[Okuma Metni]
::::::::

24 Nisan 2016 Pazar

ACI


 

Derin, dipsiz, karanlık bir kuyu gibi zamana bırakmak acıları... Aynada ki yansımalar hissettiklerimiz değil sanki. Görmek istediğimizi mi görüyoruz sadece? Sahip olmak isteyip olamadıklarımızın bize olan uzaklığını ifade eden tek kelime ' yokluk '... Bizi o kadar çok parçaya ayırıyor ki bu belirsizlik sorularımız da cevapsız kalıyor. Gözlerimizden düşen her damla yaş neden, niye, kime !? Kimin için, ne için bu çırpınışlar !? Var mı bu soruların bir açıklaması ? ... Haykırışlar yankı gibi bize geri mi dönüyor dersiniz ? Ne kadar çok kaçtıysak  o kadar çok mu yakalanıyoruz mutsuzluğa ? Yaşadıklarımız mı, yaşarız diye korktuklarımız mı kabus oluyor bizlere ? Yarım kalan hikayeler mi bizi bu kadar üzen ?  Yaşarsam  üzülürüm diye kaçtığımız şeyler mi bizi bu kadar endişelendiren ? 














    
Öyle çok kırılıyorsun ki en güzel yerinden, en derinden...

::::::::

[Yönergeler]
(1) Aşağıdaki ifadelerden her biri acı konulu yazıyla örtüşüyor mu? Her biri için evet ya da hayır deyin ve bu kararı veren sözleri yazıdan değiştirmeden alıntılayın.
(a) Yazıya göre sahip olmak isteyip olamadıklarımızın bize olan uzaklığını anlatan tek kelime "yokluk"tur.
(b) Yazıda acıları zamana bırakmak aydınlık bir yola benzetiliyor.
(c) Yazıda aynadaki yansımaların hissettiklerimiz olduğu kesin bir dille söyleniyor.
(2) Acı konulu yazıyı son cümlesinden sonrasıyla sürdürün.

[Ham Veri]
::::::::

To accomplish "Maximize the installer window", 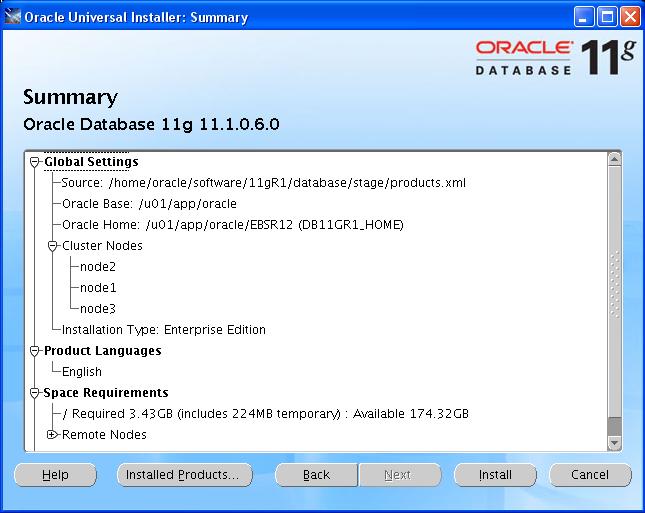I will (607, 17).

::::::::

[Beklenen Yanıtlar]
(1)
(a) Evet: "Sahip olmak isteyip olamadıklarımızın bize olan uzaklığını ifade eden tek kelime ' yokluk '..."
(b) Hayır: "Derin, dipsiz, karanlık bir kuyu gibi zamana bırakmak acıları..."
(c) Hayır: "Aynada ki yansımalar hissettiklerimiz değil sanki."

(2)
Dağılan her parçanın hikayesi sana ayrı ayrı acılar yaşatıyorsa eğer, unutmak için dualar ederken buluyorsun kendini... Dağılan her parçanı toplamaya çalışırken canın daha çok yanıyorsa eğer, bırak kabuklarını kanatma artık. Derin bir nefes al. İnanmayacaksın ama geçecek. Bir toz bulutu gibi dağılacak acıların zamanla. Sende dağılacaksın, en çok toparlanman gereken anda... Sevgiye en çok ihtiyaç duyduğun şuan da kimse yok mu yanında ? Bırak,  olmasın. Acılarını öyle derin yaşa ki; aynı yerden, daha derinden, daha fazla kimsenin seni kırmasına izin verme !... Ve bir karar ver artık... Sen ; elinden tutmayıp seni kıranlara mı kızgınsın yoksa ' umutlarını ' yarım bırakanlara mı !?...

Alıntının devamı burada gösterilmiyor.